_STUDY TEXT_.

● ● ● ●

So there we were at the Union Square greenmarket,

in search of interesting squash of which there turned out to be not very much, and there IT was, Romanesco! The absolutely best cauliflower in the world, if cauliflower it is. ( Some say broccoli, some say cauliflower, most in the know say they don’t know; but if you go by culinary properties, it’s cauliflower)

Photo by John Walker

Doesn’t do to go on about the holy grail or anything, but Romanesco has yet to be readily available, even in the uppermost of upscale markets, and growing it is – see below – a pain, so it’s definitely a “must buy,” even when it costs more than the very reasonable 3 bucks a head they were charging last Saturday.

Romanesco is as delicious as it is gorgeous: less crumbly than other cauliflowers, more toothsome than broccoli, slightly sweet , slightly nutty, not sulfurous unless you let it spend too much time in table-décor mode.

● ● ● ●

_RECORDS_.
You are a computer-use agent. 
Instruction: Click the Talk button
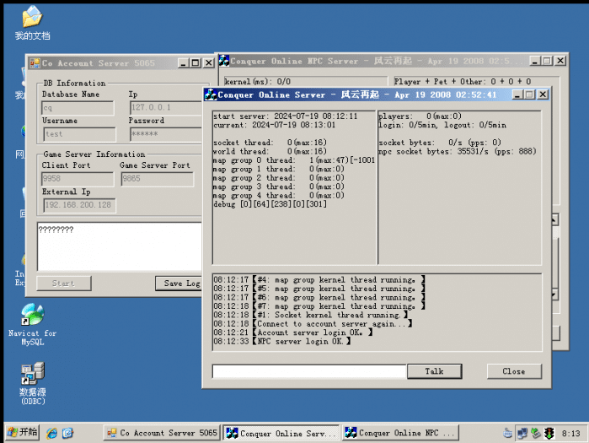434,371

● ● ● ●

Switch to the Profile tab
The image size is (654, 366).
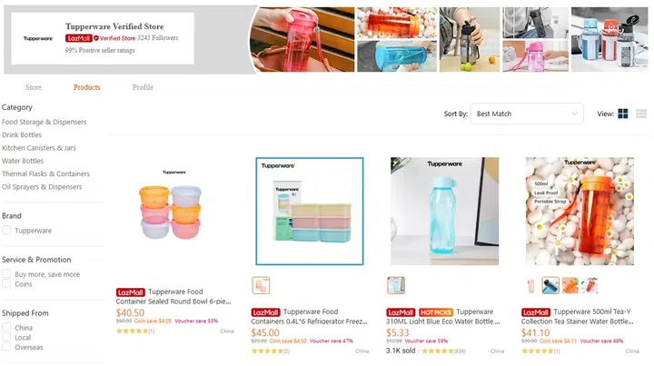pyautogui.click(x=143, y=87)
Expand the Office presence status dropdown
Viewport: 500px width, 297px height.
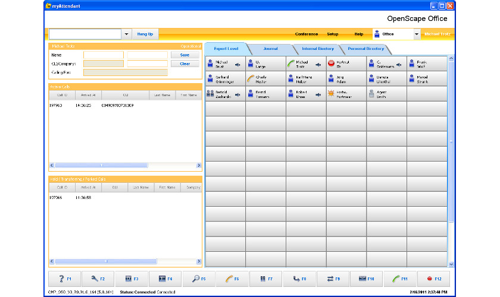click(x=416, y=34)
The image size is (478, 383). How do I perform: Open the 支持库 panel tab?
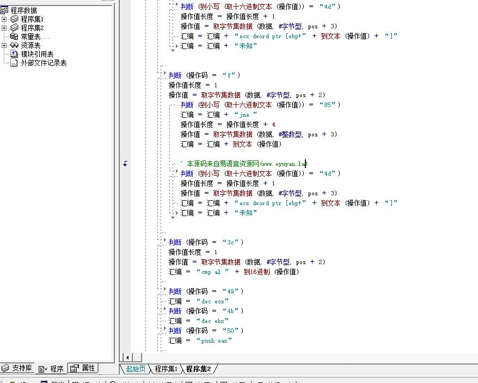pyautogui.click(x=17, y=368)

● ● ● ●

_ASSIGNMENT A_.
Update the Romanesco text, everything from "Photo by John" down to "in table-décor mode.", changing "gorgeous" to "beautiful".
_ASSIGNMENT B_.
Say whether each statement agrees with the Romanesco text. Answer yes or no, and quote the deciding words. (i) The Romanesco was being sold for 3 bucks a head last Saturday. (ii) There was plenty of interesting squash at the market. (iii) Romanesco is more crumbly than other cauliflowers.
_ASSIGNMENT C_.
According to the Romanesco text, at which market was the Romanesco found?

_ANSWER BOX A_.
Photo by John Walker

Doesn’t do to go on about the holy grail or anything, but Romanesco has yet to be readily available, even in the uppermost of upscale markets, and growing it is – see below – a pain, so it’s definitely a “must buy,” even when it costs more than the very reasonable 3 bucks a head they were charging last Saturday.

Romanesco is as delicious as it is beautiful: less crumbly than other cauliflowers, more toothsome than broccoli, slightly sweet , slightly nutty, not sulfurous unless you let it spend too much time in table-décor mode.

_ANSWER BOX B_.
(i) Yes: "the very reasonable 3 bucks a head they were charging last Saturday"
(ii) No: "in search of interesting squash of which there turned out to be not very much"
(iii) No: "less crumbly than other cauliflowers"

_ANSWER BOX C_.
The Union Square greenmarket.